The Albanians could go to Pristina University, and other public schools if they choose to, and some did. However many boycotted.

In an article about a Kosovo Albanian family, the Jaha's, flown to Israel during the NATO bombing, the daughter is described as being a student at the University of Pristina up until the evening NATO bombed:

“Fitore Jaha, then 20, was immersed in her studies when she began to hear the first sounds of NATO's bombing ring through her hometown the evening of March 24, 1999. She was a student at the University of Pristina at the time.”

http://www.pacpubserver.com/new/news/7-26-00/jahas.html

And your saying that no Serbs went to Pristina before Milosevic is untrue. Ljiljana Trajkovic, an engineering professor who's taught in the U.S. and currently in Canada, received her degree from the University of Pristina in 1974:

Dipl.Ing. University of Pristina, Yugoslavia, 1974

http://web.ensc.sfu.ca/people/profile_ljilja

http://www.cs.sfu.ca/~ljilja/

Bojan

"So there will be no exchange programs, no visiting professors, no give and take with the wider European world."

Almost sounds like Belgrade University :( except for visiting proffesors part.

claudia

The Albanians boycotted Pristina University because, after 1989, it was taken over by people like Papovic.
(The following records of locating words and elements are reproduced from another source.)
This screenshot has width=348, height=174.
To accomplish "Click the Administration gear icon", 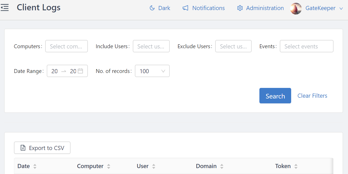I will point(240,8).
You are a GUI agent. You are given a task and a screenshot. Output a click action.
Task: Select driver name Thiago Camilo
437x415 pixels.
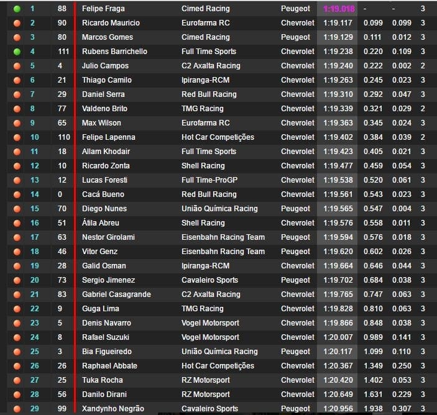tap(107, 80)
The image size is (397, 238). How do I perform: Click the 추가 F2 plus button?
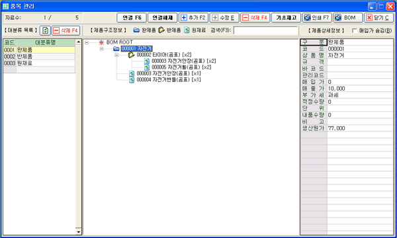[193, 18]

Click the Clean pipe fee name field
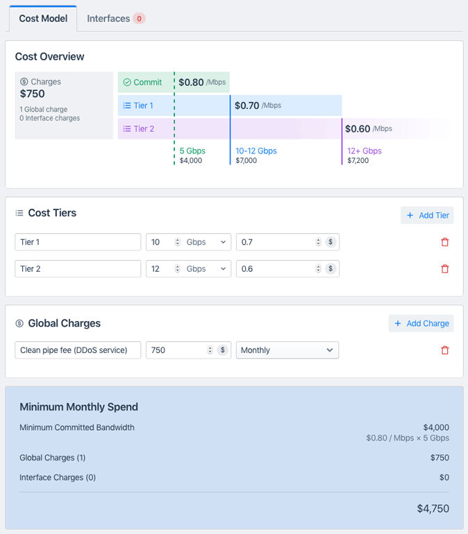(x=78, y=350)
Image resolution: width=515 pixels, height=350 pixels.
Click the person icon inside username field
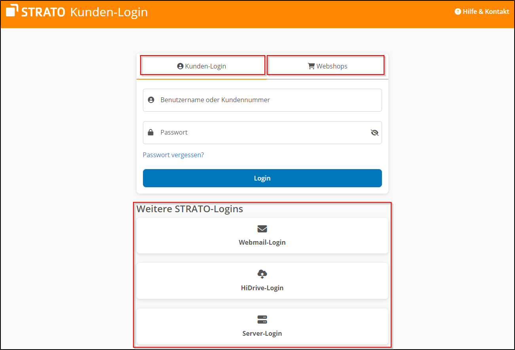coord(151,100)
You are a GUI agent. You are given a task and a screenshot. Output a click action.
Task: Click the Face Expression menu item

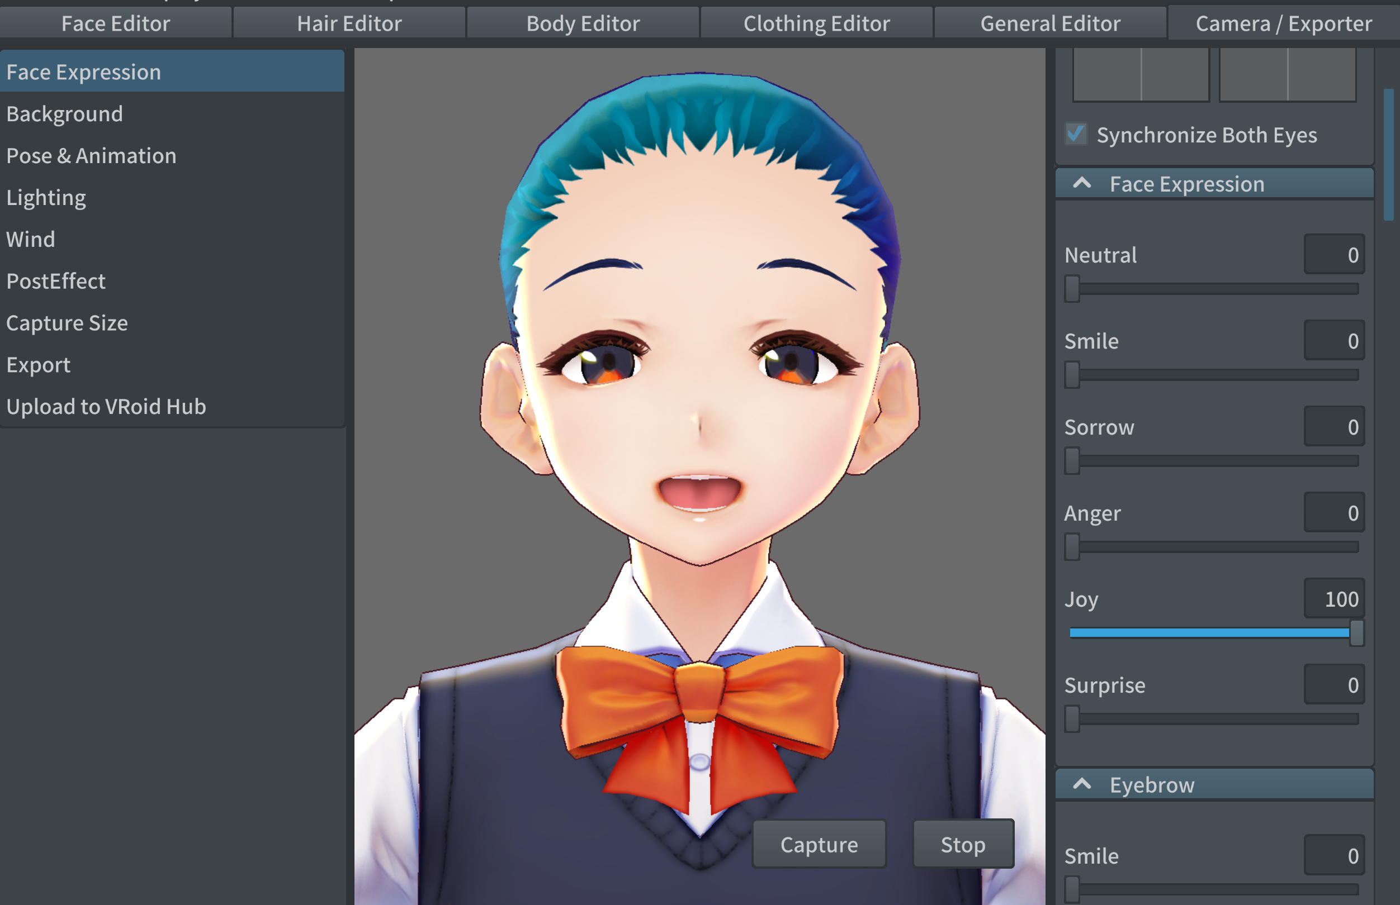coord(173,72)
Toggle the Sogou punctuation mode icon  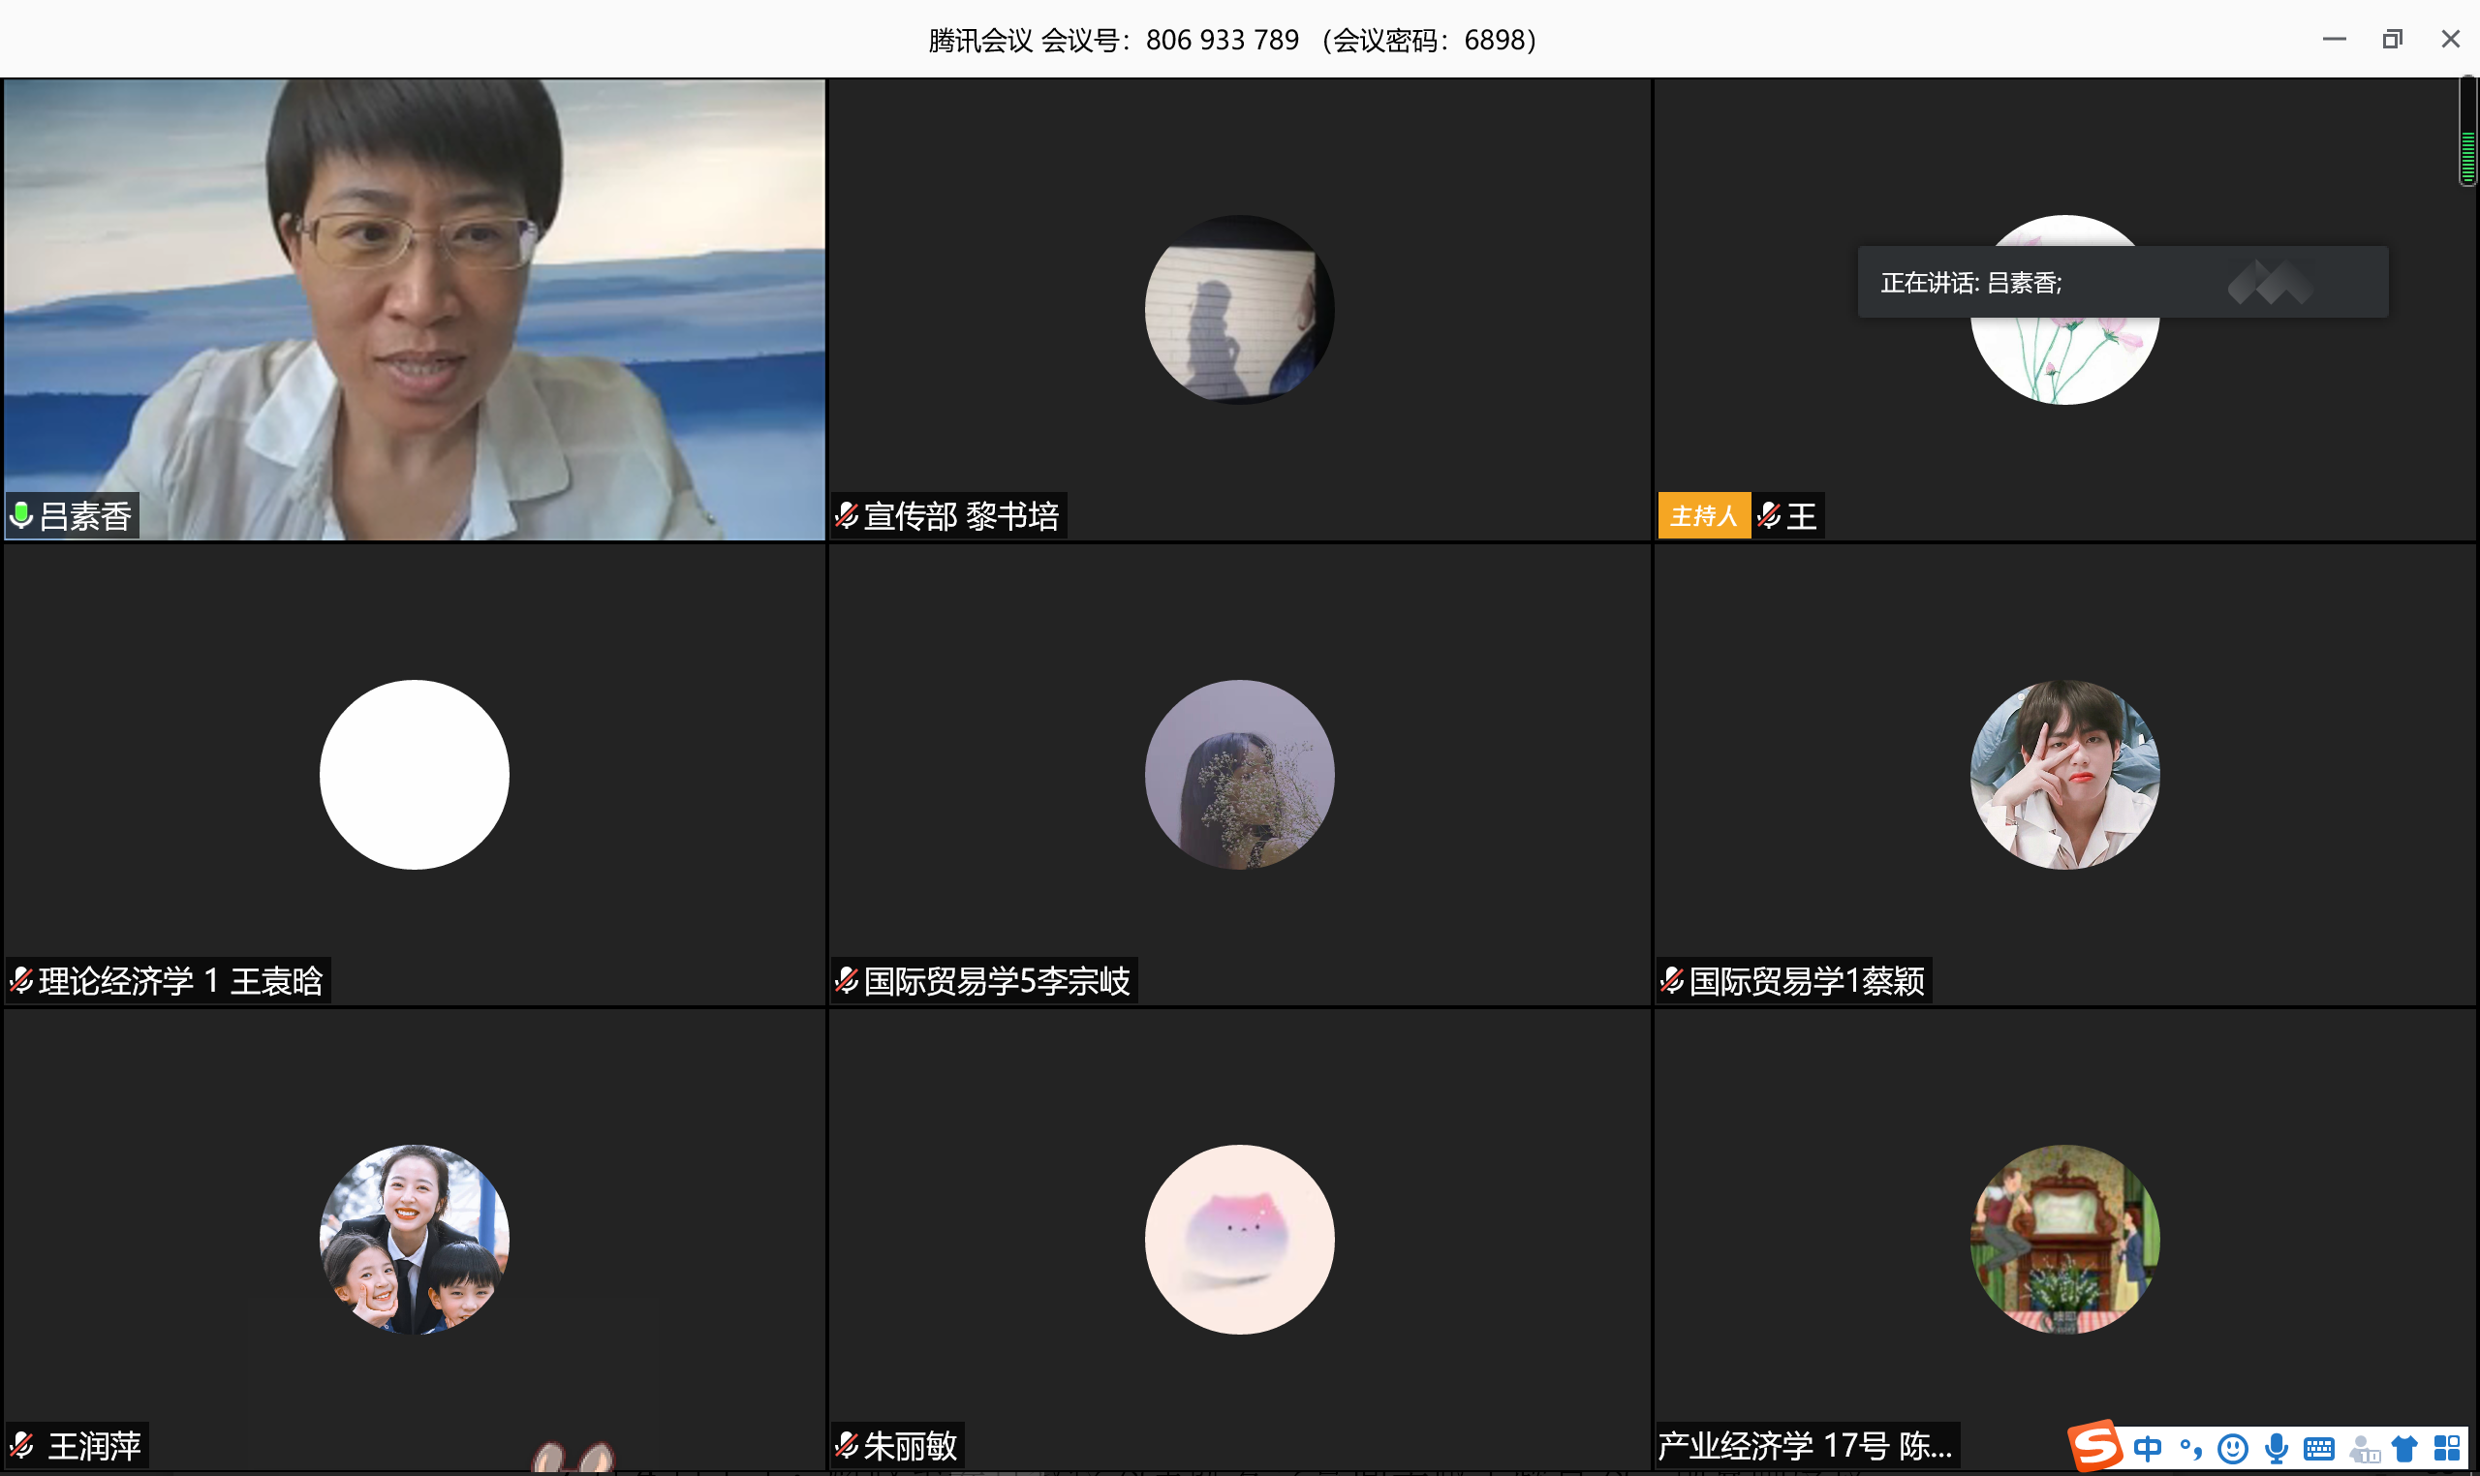point(2190,1448)
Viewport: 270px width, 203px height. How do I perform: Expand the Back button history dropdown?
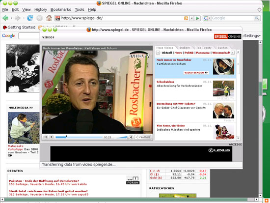[11, 18]
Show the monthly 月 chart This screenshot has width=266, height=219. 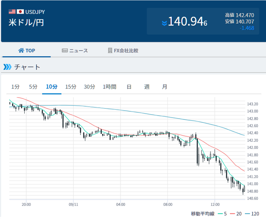[x=165, y=87]
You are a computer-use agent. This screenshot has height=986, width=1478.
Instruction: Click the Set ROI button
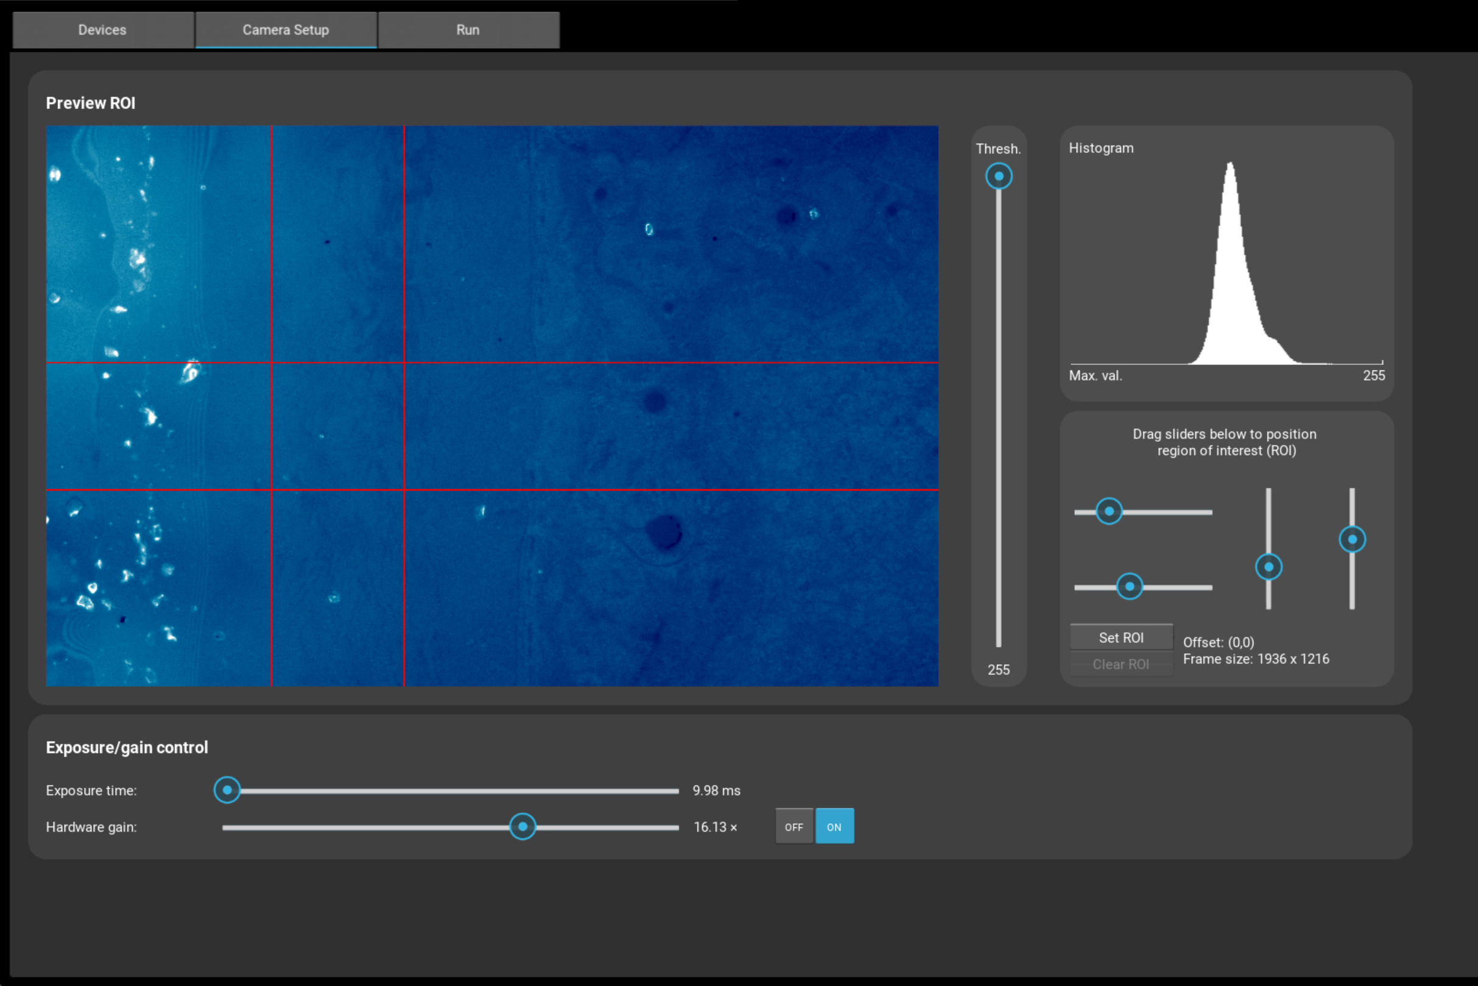click(x=1121, y=637)
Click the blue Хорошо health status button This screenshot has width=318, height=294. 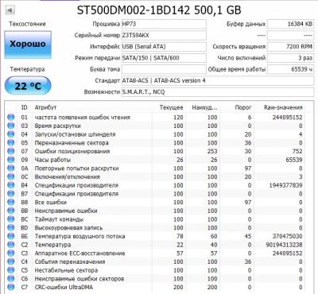pos(28,44)
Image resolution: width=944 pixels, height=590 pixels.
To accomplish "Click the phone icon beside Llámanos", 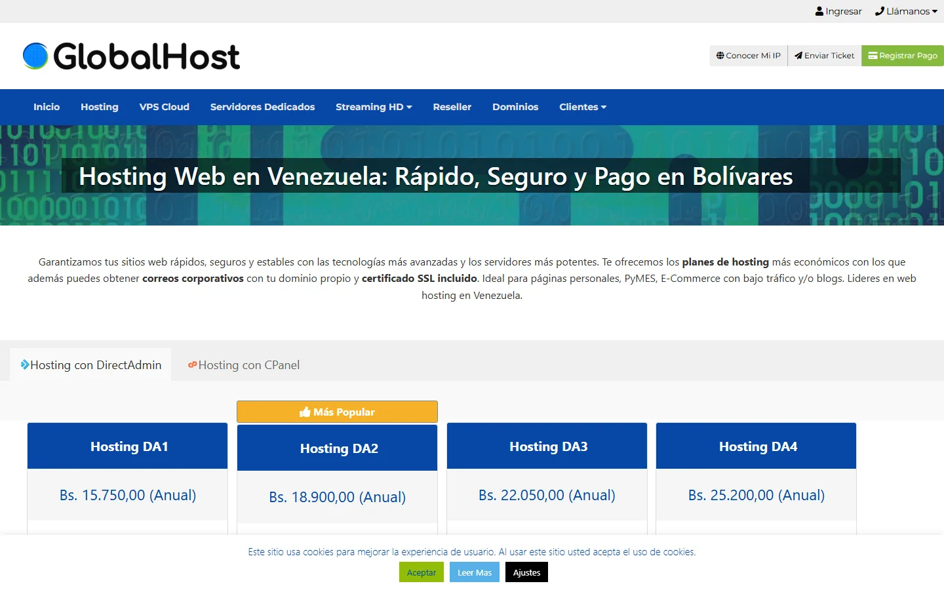I will coord(878,10).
The new, Belgrade-appointed leadership pretty deliberately set out to get rid of the Albanians, both faculty and students.

The precipitating cause of the boycott was the new administration's insistence that all classes be conducted in Serbian. (Up to 1989, most classes were in Albanian.) This triggered a mass walkout by the students. In retrospect it's clear that this is exactly what Papovic and the hardline Serbs wanted.

Some Albanians may have stayed on at PU, but they'd be a small minority. If you have more information I'd be interested to hear.

1974: yes, back in the 1970s PU was much more of a multi-ethnic institution. By 1989, though, it had become almost entirely an ethnic Albanian institution, just as it would be almost entirely an ethnic Serb institution in the 1990s.


Doug M.

Pouncer

Okay, Albania in particular and non-US-citizens in general: if an English-speaking person paid a few US dollars to US hosted, distance-education programs such as those run by University of Maryland; University of Phoenix; DeVry; Western Governors, the old TV-advertised "Columbia School of Broadcasting --([very fast voice] and [very small print] 'Not affiliated with the network Columbia Broadcasting Systems' [/fast/small] )" or U-Texas at Austin -- would the credential received at the successful completion of whatever program was bought be worth a comparable amount overseas as it is in the U.S. ?

Which is to say, not as much as a traditional degree earned while one is actually on campus boozing and wenching between term papers and finals; but not wholly unweighted when applying for some sort of job and competing against against candidates without such credential?

Or is the whole attitude toward self-taught / distance learning another one of those "oh, you're just SO American!" things -- like the girls' treehouse?

Ray

There are plenty of universities in Ireland and the UK that offer distance learning - famously, there's the Open University. So it isn't looked down on completely.
The problem would be if the university name isn't recognised, there might be some worry that its a diploma mill. (That's if anyone checks - diploma mills are in the news in Ireland at the moment because two senior government advisors bought worthless degrees, but nobody picked up on it until now)

Victor

Guys! I'm confused a little bit! Are you living in Romania or Albania?! Which one of those?!
Maybe it's time to tell your readers how it seems Romania after more than ... 2 years already.